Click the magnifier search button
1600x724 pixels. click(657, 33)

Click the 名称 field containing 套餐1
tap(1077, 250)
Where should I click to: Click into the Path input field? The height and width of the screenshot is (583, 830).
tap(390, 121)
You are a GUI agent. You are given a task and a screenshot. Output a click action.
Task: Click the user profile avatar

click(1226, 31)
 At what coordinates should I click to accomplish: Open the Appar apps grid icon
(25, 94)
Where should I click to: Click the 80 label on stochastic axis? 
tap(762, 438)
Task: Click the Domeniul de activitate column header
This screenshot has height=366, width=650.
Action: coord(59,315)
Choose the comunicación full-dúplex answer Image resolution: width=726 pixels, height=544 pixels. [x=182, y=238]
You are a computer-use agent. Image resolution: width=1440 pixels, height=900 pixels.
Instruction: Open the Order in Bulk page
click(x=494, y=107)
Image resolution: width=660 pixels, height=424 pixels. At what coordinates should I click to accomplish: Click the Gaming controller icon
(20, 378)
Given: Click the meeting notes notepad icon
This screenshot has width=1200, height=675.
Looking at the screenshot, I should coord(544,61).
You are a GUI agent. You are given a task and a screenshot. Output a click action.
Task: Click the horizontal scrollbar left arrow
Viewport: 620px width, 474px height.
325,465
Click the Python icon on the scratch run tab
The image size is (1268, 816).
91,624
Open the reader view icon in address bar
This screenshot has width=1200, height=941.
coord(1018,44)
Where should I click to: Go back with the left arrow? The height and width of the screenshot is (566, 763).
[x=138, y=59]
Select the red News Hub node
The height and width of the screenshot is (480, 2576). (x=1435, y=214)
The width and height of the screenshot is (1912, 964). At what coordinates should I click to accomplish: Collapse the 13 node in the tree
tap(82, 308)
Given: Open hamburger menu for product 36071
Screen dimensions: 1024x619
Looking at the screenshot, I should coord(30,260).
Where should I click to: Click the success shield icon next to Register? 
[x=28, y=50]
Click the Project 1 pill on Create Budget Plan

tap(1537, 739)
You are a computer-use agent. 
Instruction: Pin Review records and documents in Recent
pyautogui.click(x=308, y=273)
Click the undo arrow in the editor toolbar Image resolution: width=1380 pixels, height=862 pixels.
- - -
- Set task
Present the items as a Markdown table with the columns Row and Line. Start at the line that contains "Where should I click to: Click the success" and end at the final line of the items, including both ends and omitting blank lines.

- Reply to the task
| Row | Line |
|---|---|
| 1 | Where should I click to: Click the success shield icon next to Register?  |
| 2 | [x=28, y=50] |
| 3 | Click the Project 1 pill on Create Budget Plan |
| 4 | tap(1537, 739) |
| 5 | You are a computer-use agent.  |
| 6 | Instruction: Pin Review records and documents in Recent |
| 7 | pyautogui.click(x=308, y=273) |
| 8 | Click the undo arrow in the editor toolbar Image resolution: width=1380 pixels, height=862 pixels. |